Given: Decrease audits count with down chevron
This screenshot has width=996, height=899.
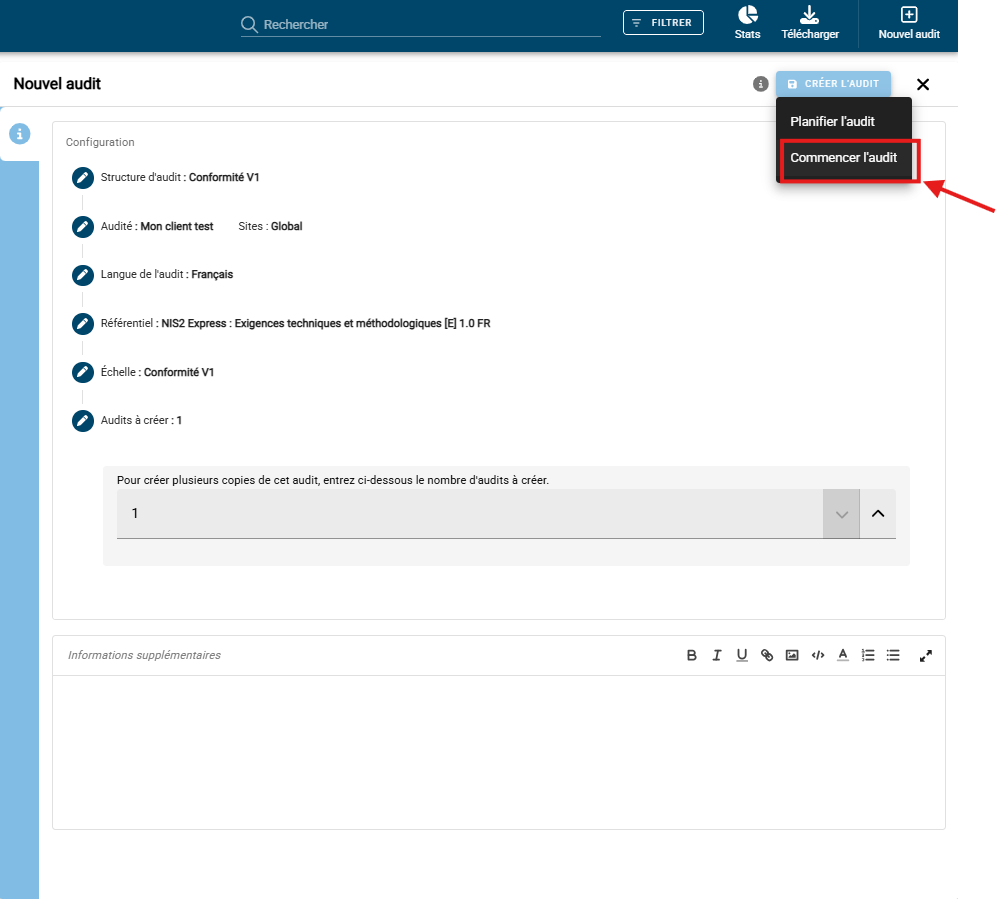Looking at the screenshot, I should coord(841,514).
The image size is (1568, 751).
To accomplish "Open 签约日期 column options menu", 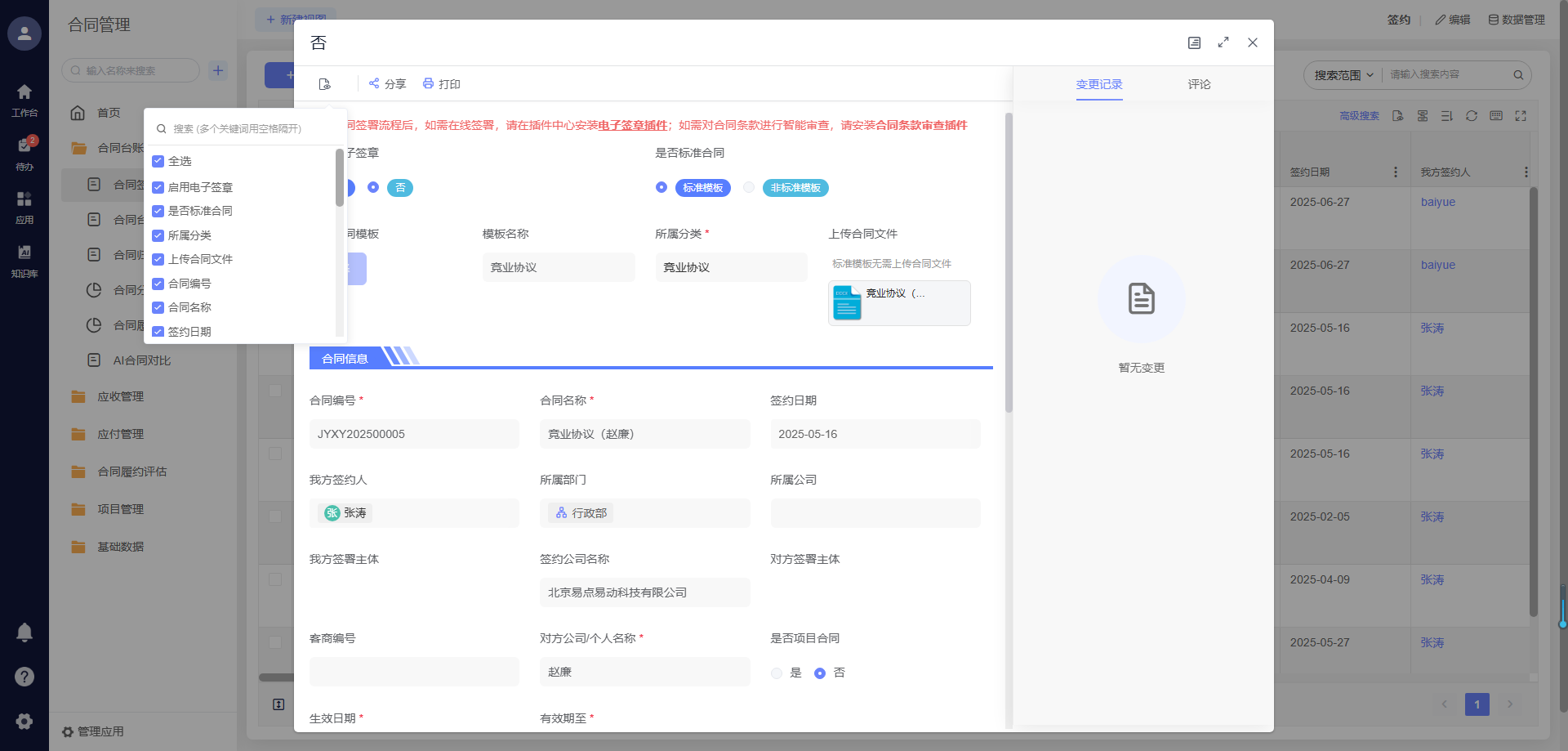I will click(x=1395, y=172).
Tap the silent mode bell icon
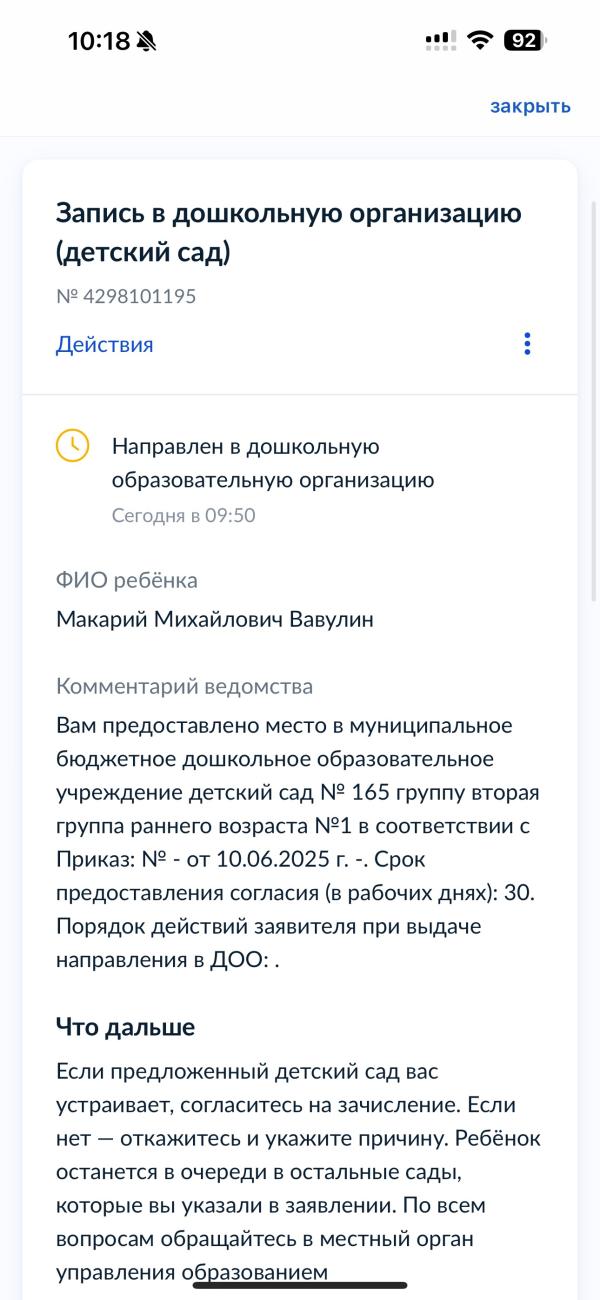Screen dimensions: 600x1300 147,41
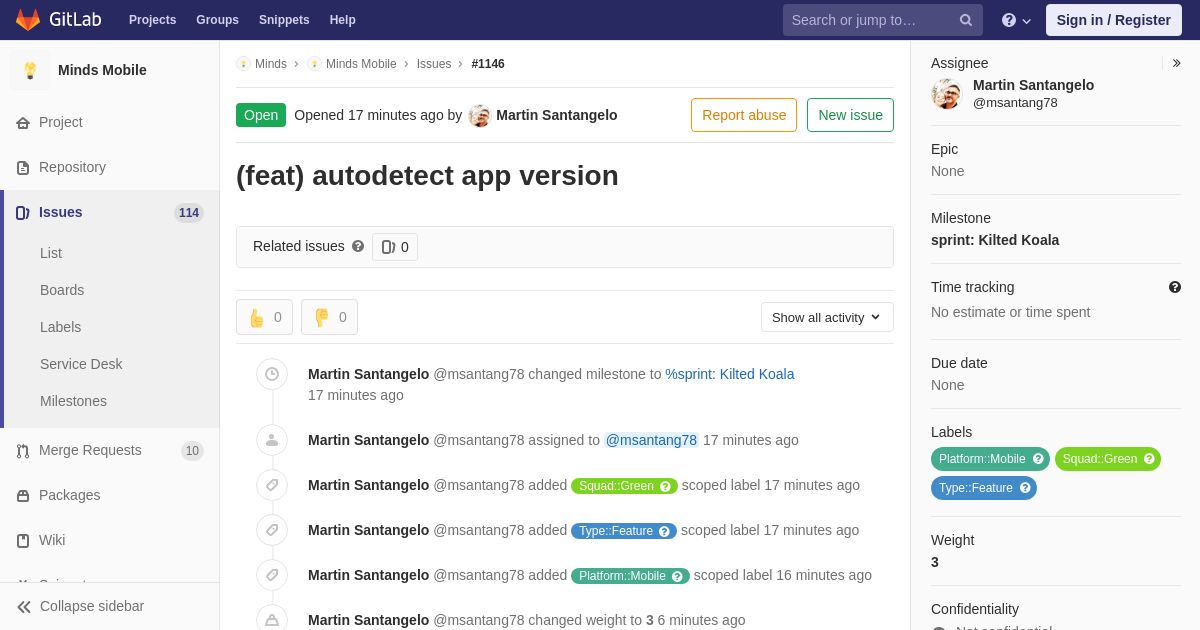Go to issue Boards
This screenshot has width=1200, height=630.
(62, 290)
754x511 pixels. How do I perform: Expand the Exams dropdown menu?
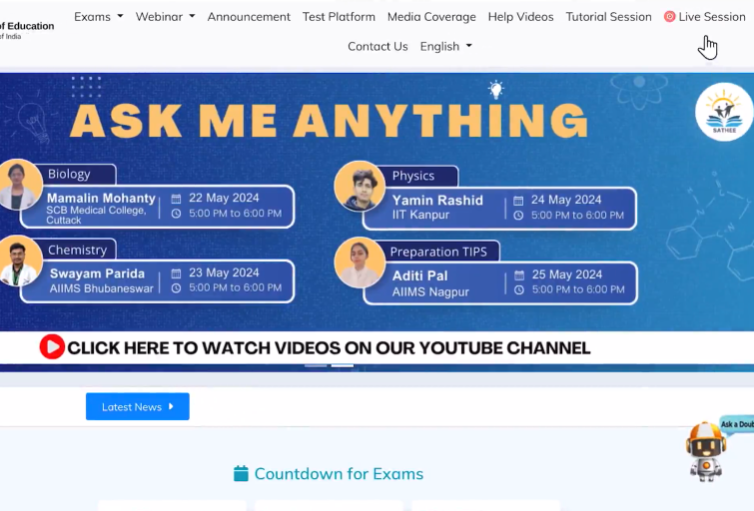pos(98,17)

______________________________

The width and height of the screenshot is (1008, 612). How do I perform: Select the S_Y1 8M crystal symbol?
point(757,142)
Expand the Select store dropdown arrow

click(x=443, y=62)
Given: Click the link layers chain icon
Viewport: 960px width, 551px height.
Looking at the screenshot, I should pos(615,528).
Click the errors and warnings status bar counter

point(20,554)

______________________________

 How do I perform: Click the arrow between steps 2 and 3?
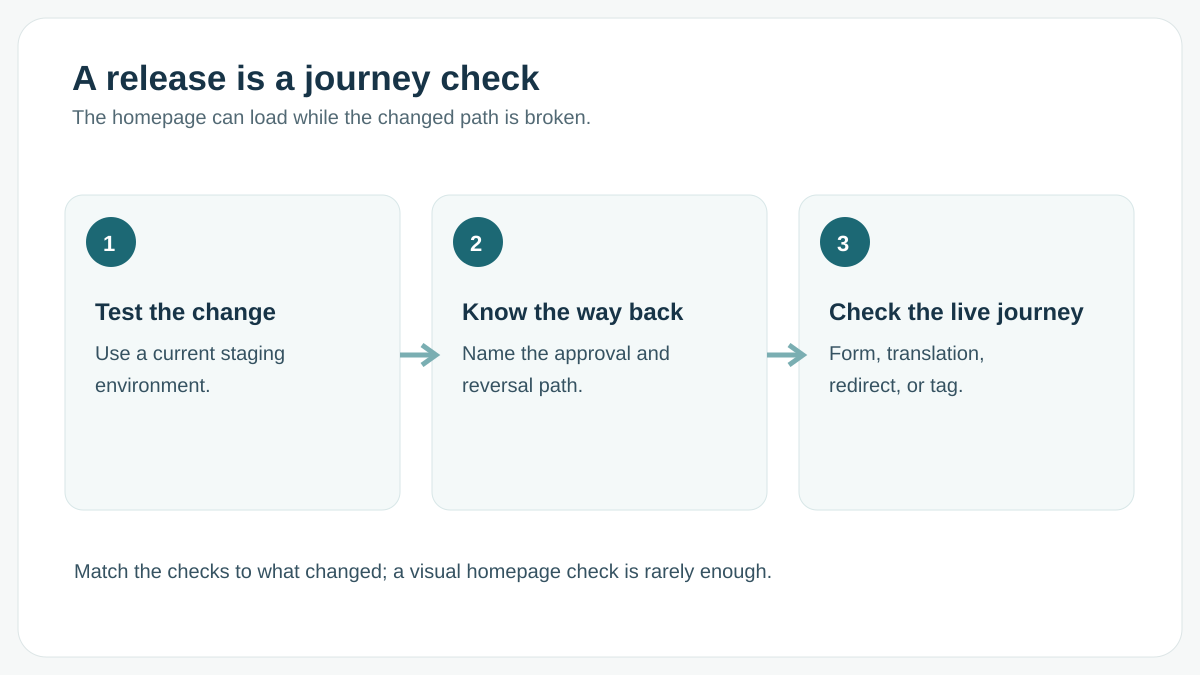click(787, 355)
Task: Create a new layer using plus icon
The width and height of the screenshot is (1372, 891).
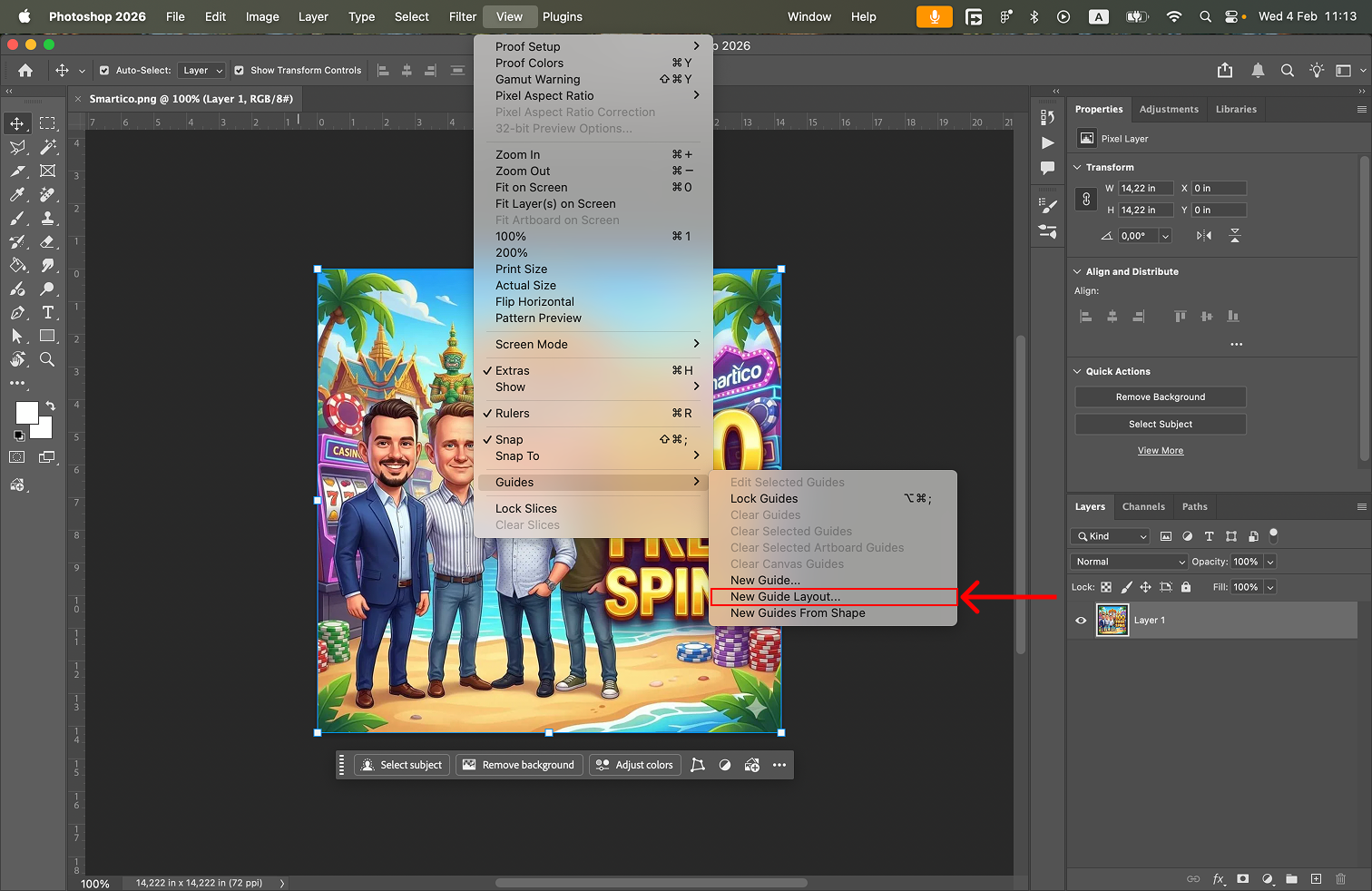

______________________________

From the entries above, pull out each line that includes "Given".

**Answer below**:
Given: Decrease audits count with down chevron
Given: Click the link layers chain icon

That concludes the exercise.